WASHINGTON/BEIJING, March 8 (Reuters) - President Barack Obama will nominate Commerce Secretary Gary Locke, who this year criticized China for not opening its markets, as next U.S. ambassador to Beijing, two administration officials said.
Locke would be the first Chinese American to serve as Washington’s envoy to China and he would be the Obama administration’s second appointment of a high-profile politician to the increasingly important and tricky post.
Locke will replace Jon Huntsman, who has set himself publicly against the ruling Chinese Communist Party’s efforts to stamp out dissent three times in three weeks.
He steps down on April 30 and is considering a run for president in which he’d join a field of Republicans vying to challenge Obama in the 2012 election.
An official announcement on Locke could come as early as Tuesday.
Locke, whose appointment must be confirmed by the U.S. Senate, has served as Commerce Secretary and was previously governor of Washington State, which has close economic ties with China thanks to big corporate residents such as Boeing and Microsoft.
“He has served as a state governor, he is a seasoned politician, he is familiar with the players here in China,” said Sun Zhe, the director of the Center for U.S.-China Relations at Tsinghua University in Beijing.
“So an American ambassador’s duties toward human rights and Taiwan won’t be a difficult transition for him to make.”
Locke’s grandfather emigrated from China to Washington State, and his father, who was also born in China, ran a grocery store in the United States. Locke made many trip to China as governor of Washington and has remained active on that front as Commerce secretary.
In his current job, Locke has at times taken up the cudgel on behalf of U.S. businesses. In February he criticized China for not honoring promises to open its market.

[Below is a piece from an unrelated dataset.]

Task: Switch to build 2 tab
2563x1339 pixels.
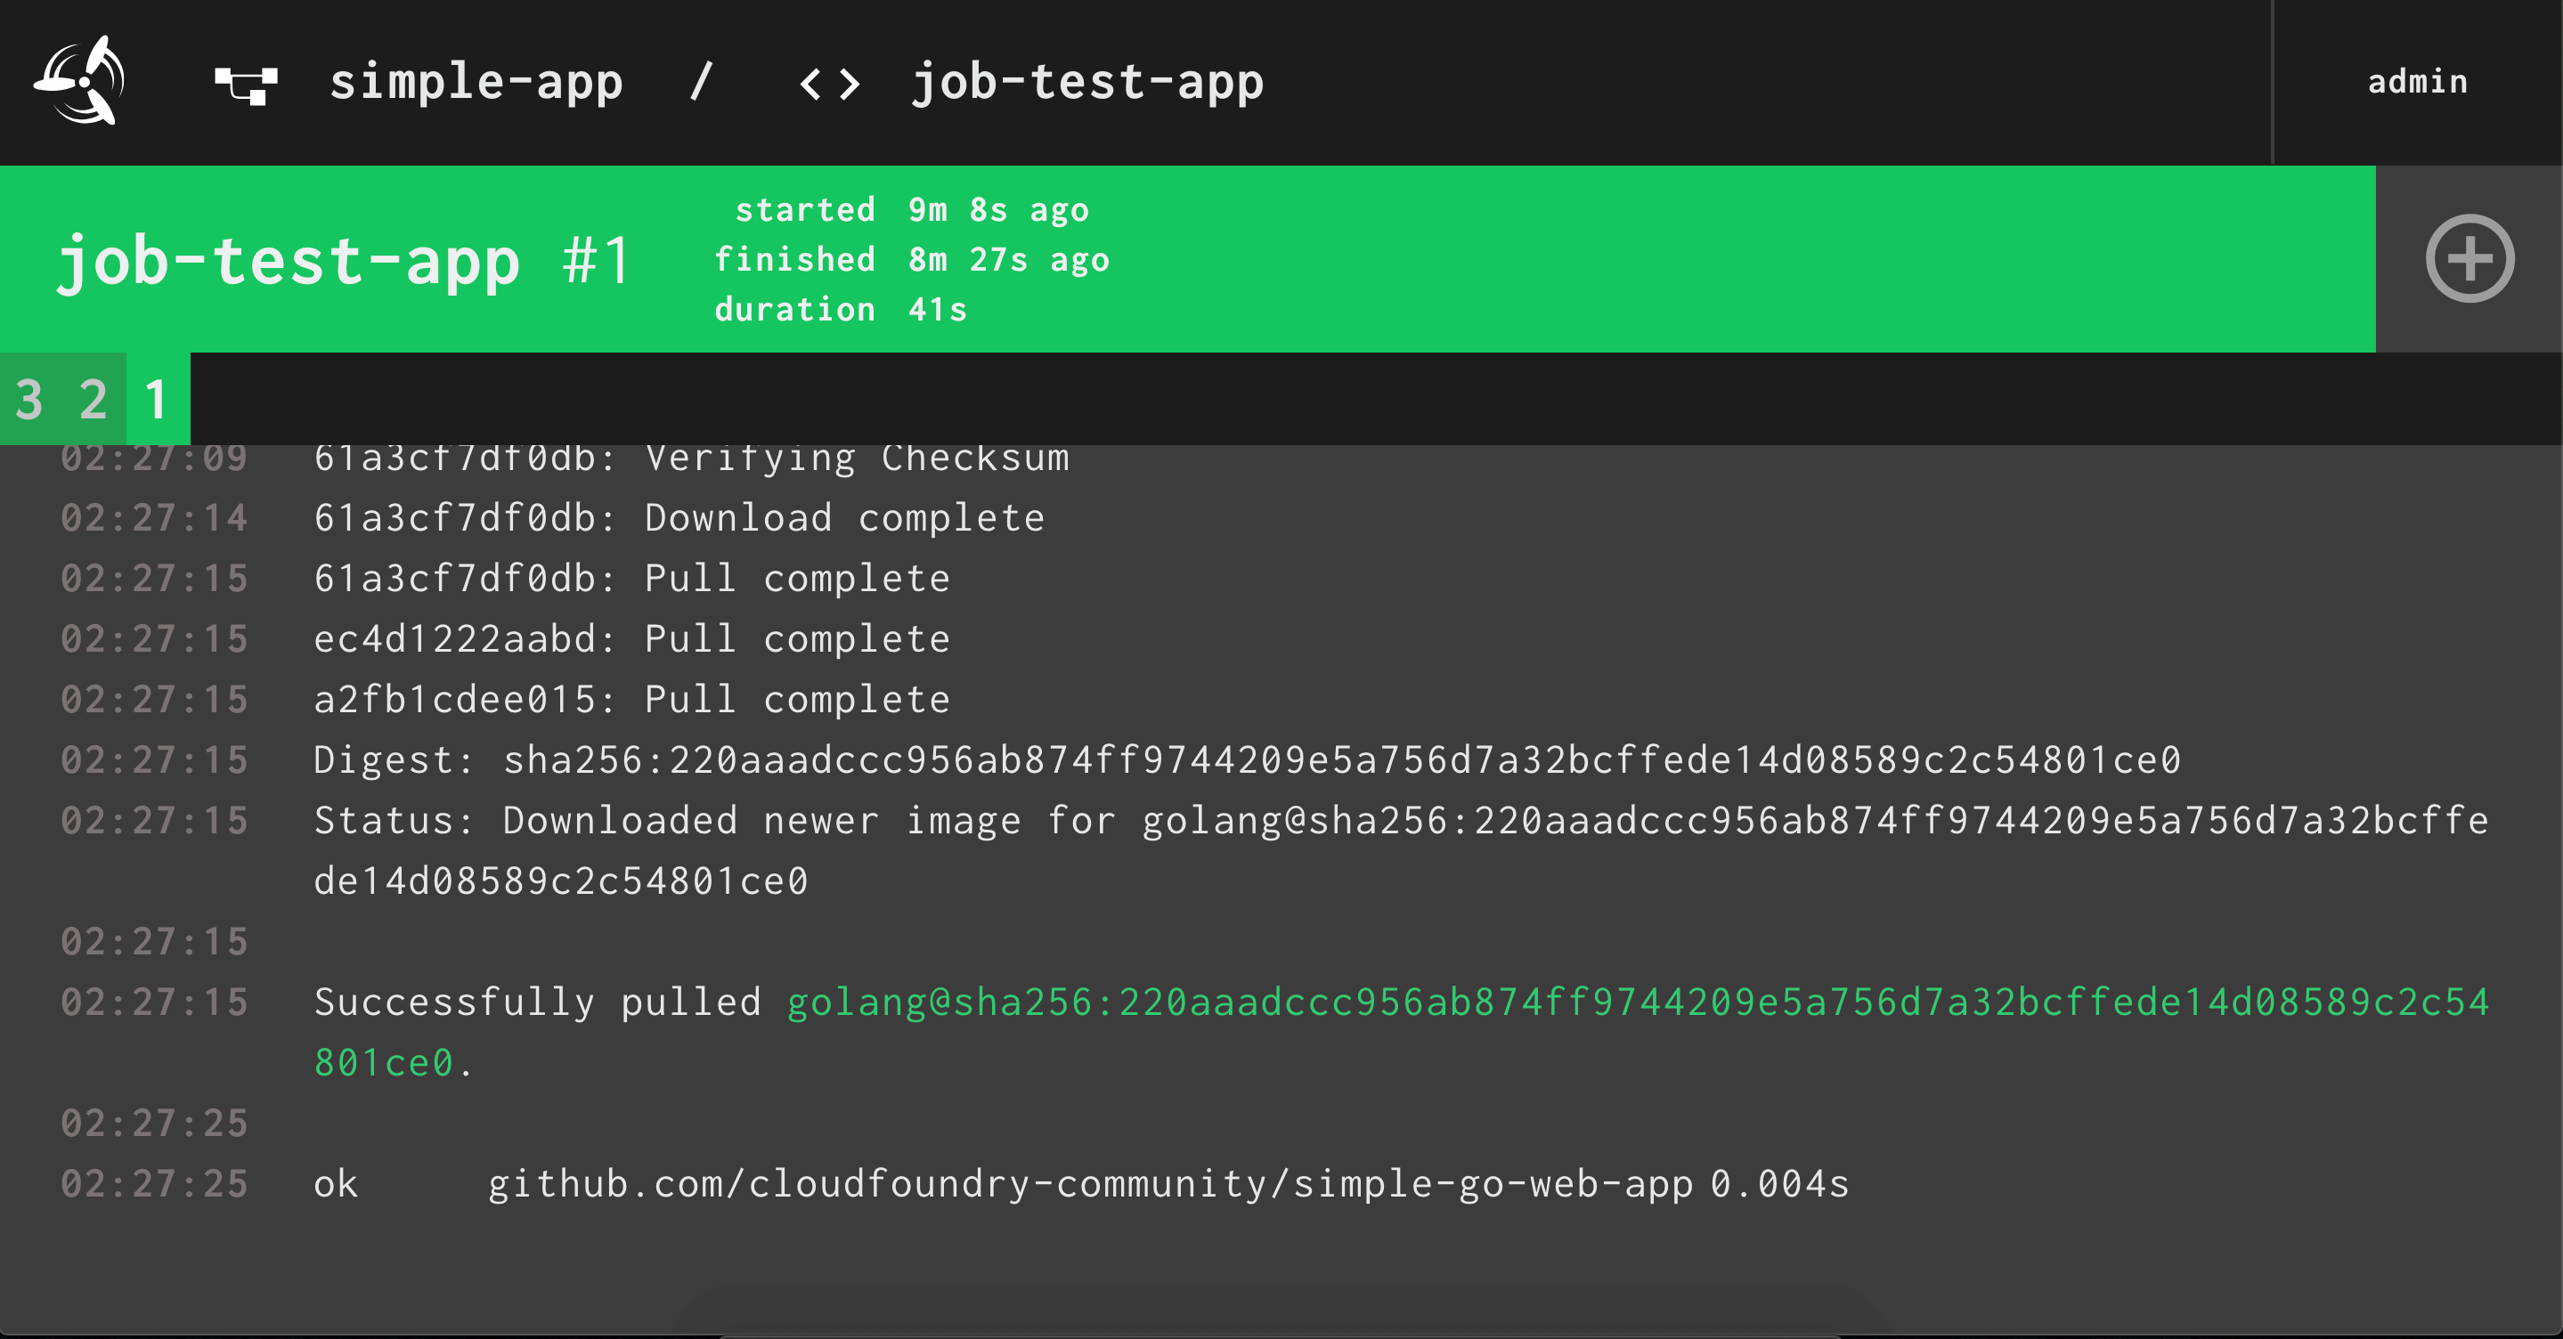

“This type of behavior simply has to change,” he said in a speech in New York.
Locke said U.S. companies have a variety of concerns about China’s trade practices but “the fundamental problem often boils down to the distance between the promises of China’s government and its actions.”
As ambassador, Locke would be in charge of day-to-day management of a vast and complicated relationship that extends well beyond often strained commercial ties.
The world’s two biggest economies have sought to steady relations after tensions throughout 2010 over human rights, Taiwan, Tibet and the value of the yuan.
While none of the disputes that dogged ties last year has gone away, Chinese President Hu Jintao visited the White House in January, a summit that both sides called a success in nurturing more mutual trust.
Last year, Locke led a group of nearly two dozen corporate executives on a mission to explore opportunities in China’s fast-growing clean energy sector. He has warned that the United States risks being left behind as China plows billions of dollars into solar, wind and other “green” technologies.
“If he is actually nominated by the president, I think it is an extremely good choice,” said Christian Murck, president of the American Chamber of Commerce in China. “He has lots of experience here as Commerce Secretary, as a governor and as a lawyer in his private practice.
“That a cabinet secretary would leave his position indicates the importance of the relationship and shows what Huntsman brought to the role,” Murck said.
Huntsman, a former Republican governor of Utah, raised eyebrows in the White House when he sent signals several weeks ago he was considering entering the 2012 presidential race.
Huntsman has sparred with Chinese officials in recent weeks over human rights issues, including his condemnation of the harassment of foreign reporters seeking to cover protests.
He is expected to make a decision on whether he will run for president when he returns from China at the end of April.